Browbeating, heavy leather, resurrection shuffle
*****
Resurrection is a film about film, cinema and dreaming. Director Bi Gan introduces the film in a brief appearance, explaining, Hitchcock style, what the opening sequence means, and how it relates to the audience and to the rest of the film.
And so it begins. It’s a tough watch for those who want film to tell an easy story. The thread is difficult navigate. It meanders, stops and confuses. The six sections are, apparently, related to the six Buddha senses… but this is, frankly, a little pretentious. The narrative follows a woman who is herself following a Deliriat - viz: one who still uses his imagination, via the medium of film.
The quality of the Resurrection comes from the cinematography, the excellent homages to various genres and eras of film. Early cinema, the silent era, and especially the film noir element are very satisfying, in terms of style. There is something of Tarantino's obsessions here.
Science-fiction often has difficulty with presenting characters real enough to engage our emotion. Resurrection totters on the brink of this problem. Scenes of violence and torture have little emotional impact despite their powerful visual impact. The basic idea, that sometime in the future we have to live without dreaming in order to achieve a long life, is familiar sci-fi territory. Institutional repression of the human mind was the tenet of Orwell’s 1984, and many other stories before and since. Sci-fi repression as a metaphor for totalitarian-state suffocation is the stuff of Kafka. Here it is a highly accomplished young Chinese director referencing all he has learnt about Hollywood film history. Two of the world’s most powerful cultural strangleholds.  Resurrection charts the ingenuity of imagination at odds with societal chains. Bi Gan clearly credits cinema with helping people to use and enjoy this power.
Some of the six segments work, as discrete stories, but Bi Gan’s intention, to create a unified meaning from the accumulation of these six Acts, is not fully realized. The Buddha motifs loosely stitch a garment that oddly fits in shape, sense and fashion.
The most successful sequence is the one with the most charming and engaging characters. A young girl helps a card sharp to win money. They succeed by trickery, it seems, until a scene in which her mystic sense of smell reveals an emotional truth to an elderly, bereaved parent. No trickery there, just poignancy, well delivered.

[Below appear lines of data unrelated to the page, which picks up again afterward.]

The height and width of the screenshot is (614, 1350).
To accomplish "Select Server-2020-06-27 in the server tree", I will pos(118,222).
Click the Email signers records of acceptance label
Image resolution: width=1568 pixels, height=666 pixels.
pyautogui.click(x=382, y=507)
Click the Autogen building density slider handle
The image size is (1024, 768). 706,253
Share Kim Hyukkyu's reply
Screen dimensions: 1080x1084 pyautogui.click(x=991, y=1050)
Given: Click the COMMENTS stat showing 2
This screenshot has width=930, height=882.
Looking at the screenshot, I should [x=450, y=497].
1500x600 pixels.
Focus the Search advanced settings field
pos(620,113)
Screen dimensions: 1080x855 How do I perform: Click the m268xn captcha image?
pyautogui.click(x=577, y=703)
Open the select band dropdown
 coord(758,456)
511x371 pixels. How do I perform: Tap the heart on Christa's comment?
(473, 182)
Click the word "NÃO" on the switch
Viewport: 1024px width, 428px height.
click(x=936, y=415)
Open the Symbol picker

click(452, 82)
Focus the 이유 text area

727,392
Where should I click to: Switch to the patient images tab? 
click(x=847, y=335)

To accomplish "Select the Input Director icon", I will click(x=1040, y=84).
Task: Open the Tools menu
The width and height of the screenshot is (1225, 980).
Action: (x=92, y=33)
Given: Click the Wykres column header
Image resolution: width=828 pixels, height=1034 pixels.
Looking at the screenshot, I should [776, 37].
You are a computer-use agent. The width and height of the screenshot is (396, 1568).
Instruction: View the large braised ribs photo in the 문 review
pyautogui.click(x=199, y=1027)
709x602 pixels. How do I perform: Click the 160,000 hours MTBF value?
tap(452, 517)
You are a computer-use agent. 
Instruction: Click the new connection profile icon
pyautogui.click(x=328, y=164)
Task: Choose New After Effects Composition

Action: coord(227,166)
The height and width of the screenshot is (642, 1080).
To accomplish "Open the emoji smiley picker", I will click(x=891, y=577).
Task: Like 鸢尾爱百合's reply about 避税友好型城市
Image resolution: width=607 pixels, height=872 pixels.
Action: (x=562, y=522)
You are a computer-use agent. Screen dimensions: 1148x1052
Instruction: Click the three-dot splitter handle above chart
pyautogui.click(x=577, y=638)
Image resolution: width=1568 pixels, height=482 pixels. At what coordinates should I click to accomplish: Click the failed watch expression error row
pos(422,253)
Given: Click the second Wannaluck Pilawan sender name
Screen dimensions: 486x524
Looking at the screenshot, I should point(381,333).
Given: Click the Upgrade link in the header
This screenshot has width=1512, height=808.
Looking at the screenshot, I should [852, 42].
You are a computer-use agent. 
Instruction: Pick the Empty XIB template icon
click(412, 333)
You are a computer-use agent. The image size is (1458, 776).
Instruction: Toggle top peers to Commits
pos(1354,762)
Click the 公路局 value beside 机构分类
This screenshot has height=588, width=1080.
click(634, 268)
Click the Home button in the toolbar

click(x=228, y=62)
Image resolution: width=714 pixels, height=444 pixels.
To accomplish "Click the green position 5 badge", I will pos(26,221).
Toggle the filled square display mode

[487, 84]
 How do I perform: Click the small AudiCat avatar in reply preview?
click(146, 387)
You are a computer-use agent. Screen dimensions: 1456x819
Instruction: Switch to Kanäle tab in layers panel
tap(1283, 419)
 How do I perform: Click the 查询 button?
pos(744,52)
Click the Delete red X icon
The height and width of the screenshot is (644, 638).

 A later sequence involving a first kiss from the vampire-movie genre also benefits from convincing characterization and dialogue. Weaker segments seem disjointed and hollow, slaves to art-housery and its pretensions.
The circular nature of the narrative leads us to a conclusion in a packed cinema, where the audience gradually fades into silhouettes, and disappears, a metaphor for the dying of cinema globally, in the wake of cultural pastimes less demanding, less cerebral, less patient. It’s a sad message, but we know it’s happening. Those empty cinema seats are there before us… all around us.